Obviously, this is the first time I've seen the VS diff utility, otherwise I wouldn't be posting so many issues in a row, but I've got one more. This time, it's a bug -- granted, a very, very trivial bug, but a bug nonetheless. When you click the Previous or Next Difference toolbar button and keep your mouse hovered over it, the image disappears. Well, let me qualify that. This only happens when you press the previous button on the second change or the next button on the second to last change (namely, the last click that ultimately disables the button).
This is one that I've found absolutely invaluable over the years: viewing line differences in a diff utility.

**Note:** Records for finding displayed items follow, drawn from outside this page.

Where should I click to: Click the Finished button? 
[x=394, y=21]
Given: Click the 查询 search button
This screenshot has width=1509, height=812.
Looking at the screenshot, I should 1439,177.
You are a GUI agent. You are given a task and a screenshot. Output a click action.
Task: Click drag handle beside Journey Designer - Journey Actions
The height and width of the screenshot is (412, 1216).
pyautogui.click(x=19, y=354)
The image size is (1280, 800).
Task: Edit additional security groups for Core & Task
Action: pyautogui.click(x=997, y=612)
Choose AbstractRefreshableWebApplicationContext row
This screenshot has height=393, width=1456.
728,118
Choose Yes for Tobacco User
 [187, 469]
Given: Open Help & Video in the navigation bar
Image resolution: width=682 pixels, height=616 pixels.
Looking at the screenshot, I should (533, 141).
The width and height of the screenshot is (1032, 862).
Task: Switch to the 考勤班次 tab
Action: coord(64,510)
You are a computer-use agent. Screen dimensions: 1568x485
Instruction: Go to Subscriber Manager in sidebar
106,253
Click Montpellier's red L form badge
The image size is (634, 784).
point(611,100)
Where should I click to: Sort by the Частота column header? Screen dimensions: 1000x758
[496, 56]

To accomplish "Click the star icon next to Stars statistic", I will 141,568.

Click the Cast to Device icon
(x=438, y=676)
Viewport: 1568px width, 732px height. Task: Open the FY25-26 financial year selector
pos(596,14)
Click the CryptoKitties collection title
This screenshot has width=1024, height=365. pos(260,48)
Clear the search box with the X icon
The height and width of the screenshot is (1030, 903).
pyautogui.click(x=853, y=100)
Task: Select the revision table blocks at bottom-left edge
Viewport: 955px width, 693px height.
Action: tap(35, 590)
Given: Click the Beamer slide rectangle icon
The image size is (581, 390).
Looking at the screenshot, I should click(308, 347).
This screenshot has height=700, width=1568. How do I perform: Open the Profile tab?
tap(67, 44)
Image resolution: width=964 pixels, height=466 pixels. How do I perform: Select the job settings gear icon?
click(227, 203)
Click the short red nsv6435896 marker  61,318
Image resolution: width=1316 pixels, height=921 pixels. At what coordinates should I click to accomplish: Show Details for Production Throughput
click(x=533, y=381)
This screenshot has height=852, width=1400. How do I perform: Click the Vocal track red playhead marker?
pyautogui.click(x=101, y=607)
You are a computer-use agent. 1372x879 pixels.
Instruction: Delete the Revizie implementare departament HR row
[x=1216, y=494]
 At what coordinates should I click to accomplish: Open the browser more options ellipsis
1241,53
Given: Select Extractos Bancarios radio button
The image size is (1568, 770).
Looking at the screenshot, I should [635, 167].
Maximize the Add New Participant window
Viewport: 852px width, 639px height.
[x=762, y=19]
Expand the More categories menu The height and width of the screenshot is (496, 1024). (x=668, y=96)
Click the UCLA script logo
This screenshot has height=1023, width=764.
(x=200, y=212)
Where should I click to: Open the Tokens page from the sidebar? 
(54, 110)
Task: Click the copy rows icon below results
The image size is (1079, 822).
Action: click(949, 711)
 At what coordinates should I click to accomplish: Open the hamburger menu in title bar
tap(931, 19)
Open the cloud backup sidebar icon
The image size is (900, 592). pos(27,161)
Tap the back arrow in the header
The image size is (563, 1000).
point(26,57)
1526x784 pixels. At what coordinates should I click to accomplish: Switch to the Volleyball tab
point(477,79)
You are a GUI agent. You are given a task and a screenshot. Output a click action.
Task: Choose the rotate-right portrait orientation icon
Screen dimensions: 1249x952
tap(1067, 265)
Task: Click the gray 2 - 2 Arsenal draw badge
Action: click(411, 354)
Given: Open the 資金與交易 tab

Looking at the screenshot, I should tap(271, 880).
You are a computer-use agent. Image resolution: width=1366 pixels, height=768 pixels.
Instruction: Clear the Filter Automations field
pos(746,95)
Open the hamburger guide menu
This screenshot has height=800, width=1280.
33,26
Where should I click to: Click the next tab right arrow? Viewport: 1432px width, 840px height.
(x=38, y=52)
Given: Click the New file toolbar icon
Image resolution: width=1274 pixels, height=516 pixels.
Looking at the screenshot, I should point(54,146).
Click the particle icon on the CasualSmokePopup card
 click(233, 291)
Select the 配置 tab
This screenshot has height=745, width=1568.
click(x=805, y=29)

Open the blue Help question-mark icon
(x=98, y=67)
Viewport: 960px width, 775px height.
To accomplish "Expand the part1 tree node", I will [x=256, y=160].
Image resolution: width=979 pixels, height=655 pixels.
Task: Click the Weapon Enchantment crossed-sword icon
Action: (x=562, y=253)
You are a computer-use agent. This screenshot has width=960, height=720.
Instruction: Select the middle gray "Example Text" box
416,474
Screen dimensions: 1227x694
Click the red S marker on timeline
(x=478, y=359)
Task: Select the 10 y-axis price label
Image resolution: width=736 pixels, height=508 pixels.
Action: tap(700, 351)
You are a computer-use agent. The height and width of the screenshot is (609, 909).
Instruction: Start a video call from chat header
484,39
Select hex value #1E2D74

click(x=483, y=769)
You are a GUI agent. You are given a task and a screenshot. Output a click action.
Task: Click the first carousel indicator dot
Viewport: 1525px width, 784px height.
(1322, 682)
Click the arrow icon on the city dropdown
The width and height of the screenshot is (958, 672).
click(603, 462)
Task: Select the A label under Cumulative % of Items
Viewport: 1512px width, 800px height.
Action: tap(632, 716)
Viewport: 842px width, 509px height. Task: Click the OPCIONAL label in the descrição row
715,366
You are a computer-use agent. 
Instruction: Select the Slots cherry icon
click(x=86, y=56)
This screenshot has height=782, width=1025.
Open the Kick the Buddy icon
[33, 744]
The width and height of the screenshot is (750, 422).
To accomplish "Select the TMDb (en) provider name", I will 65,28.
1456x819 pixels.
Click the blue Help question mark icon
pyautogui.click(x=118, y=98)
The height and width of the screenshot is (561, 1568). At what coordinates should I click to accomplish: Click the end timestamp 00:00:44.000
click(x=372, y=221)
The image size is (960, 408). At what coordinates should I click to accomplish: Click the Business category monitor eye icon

The VS diff utility doesn't do this, which left me wondering where, in the 100+ character line, the change was. This is annoying. The UI should show me exactly what has changed. When picking my favorite diff utility, this was a top priority for me. I think that anyone who utilizes diffs on a daily basis would have to agree.
This is a pretty easy one, which I expect to be in the next version -- at least it should be. Syntax highlighting is a must-have in any code environment. Diff utilities are no different. There really isn't much else to say about it. This one's pretty cut-and-dry.
The diff utility available on the Check-In dialog in Visual Studio Team Edition (Compare option on the context menu) is very basic. I'd love to see this support editing of the file(s). Well, files that can be edited. I'm not sure if this diff utility can be applied to 2 files not in a version control repository, but if so, both should be editable. If not, obviously, only the local version would be.
For those questioning the usefulness of 2 local file comparisons, you obviously haven't been working in the configuration management (CM) world for very long. This can be crucial; especially, if you're managing the repository.
One thing I'd like to see added to the ASP.NET AJAX Control Toolkit is the ability to sort table columns. I worked on a project that had this in the past and I really liked it. Granted, ASP.NET has this capability built into a number of controls, but this feature was completely client-side. I may see if I can get a hold of that and create an extender myself, but that will all depend on the time I have and the customer's desire for the capability.